Design Rationale
Let's explore the rationale behind Chubby's architecture.
Before we jump into further details and working of Chubby, it is important to know the logic behind certain design decisions. These learnings can be applied to other problems of similar nature.
Why was Chubby built as a service?#
Let’s first understand the reason behind building a service instead of having a client library that only provides Paxos distributed consensus. A lock service has some clear advantages over a client library:
-
Development becomes easy: Sometimes high availability is not planned in the early phases of development. Systems start as a prototype with little load and lose availability guarantees. As a service matures and gains more clients, availability becomes important; replication and primary election are then added to design. While this could be done with a library that provides distributed consensus, a lock server makes it easier to maintain the existing program structure and communication patterns. For example, electing a leader requires adding just a few lines of code. This technique is easier than making existing servers participate in a consensus protocol, especially if compatibility must be maintained during a transition period.
-
Lock-based interface is developer-friendly: Programmers are generally familiar with locks. It is much easier to simply use a lock service in a distributed system than getting involved in managing Paxos protocol state locally, e.g.,
Acquire()
,TryAcquire()
,Release()
. -
Provide quorum & replica management: Distributed consensus algorithms need a quorum to make a decision, so several replicas are used for high availability. One can view the lock service as a way of providing a generic electorate that allows a client application to make decisions correctly when less than a majority of its own members are up. Without such support from a service, each application needs to have and manage its own quorum of servers.
-
Broadcast functionality: Clients and replicas of a replicated service may wish to know when the service’s master changes; this requires an event notification mechanism. Such a mechanism is easy to build if there is a central service in the system.

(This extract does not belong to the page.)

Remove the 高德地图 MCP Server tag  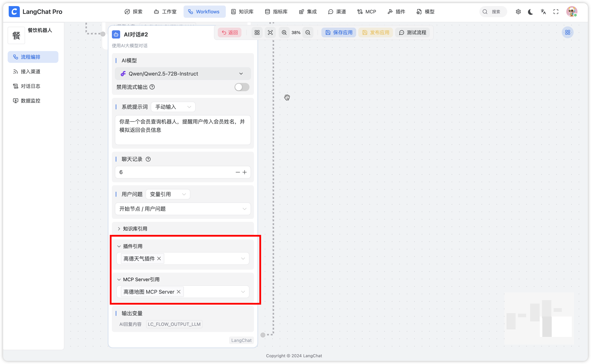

The arguments above clearly show that building and maintaining a central locking service abstracts away and takes care of a lot of complex problems from client applications.

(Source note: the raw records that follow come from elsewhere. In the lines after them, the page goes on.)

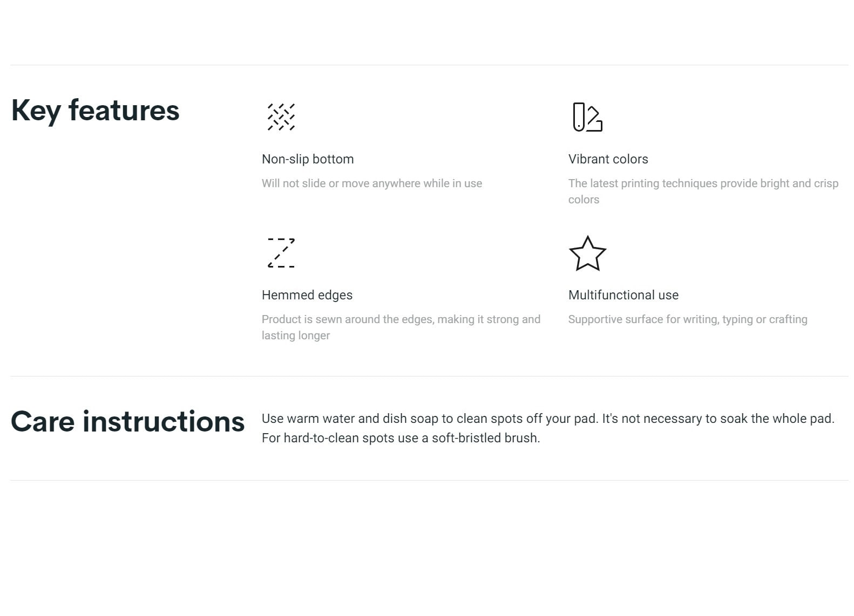Click the Multifunctional use star icon
This screenshot has height=616, width=854.
coord(587,254)
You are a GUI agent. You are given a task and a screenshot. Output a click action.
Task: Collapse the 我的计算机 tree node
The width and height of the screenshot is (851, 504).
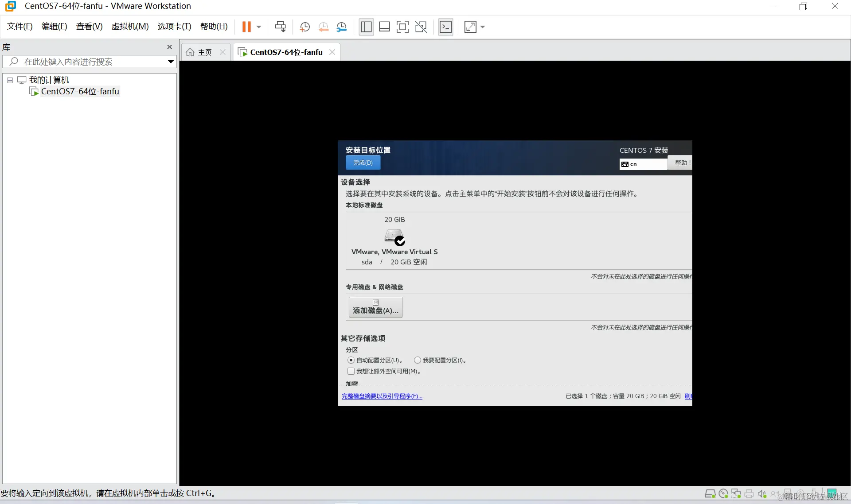pos(10,80)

Why coarse-grained locks?#
Chubby locks usage is not expected to be fine-grained i.e., these locks should not be used in situations where the locks are held for a short period of time (e.g., seconds or less). When electing a leader, for example, Chubby locks will be ideal, since this isn’t a frequent event. Following are some main reasons why Chubby decided to only support coarse-grained locks:
-
Less load on lock server: Coarse-grained locks impose far less load on the server as the lock acquisition rate is a lot less than the client’s transaction rate.
-
Survive server failures: As coarse-grained locks are acquired rarely, clients are not significantly delayed by the temporary unavailability of the lock server. With fine-grained locks, even a brief unavailability of a lock server would cause many clients to stall.
-
Fewer lock servers are needed: Coarse-grained locks allow many clients to be adequately served by a modest number of lock servers with somewhat lower availability.
Why advisory locks?#
Chubby locks are advisory, which means it is up to the application to honor the lock. Chubby doesn’t make locked objects inaccessible to clients not holding their locks. It is more like record keeping and allows the lock requester to discover that lock is held. Holding a specific lock is neither necessary to access the file, nor prevents others from doing so.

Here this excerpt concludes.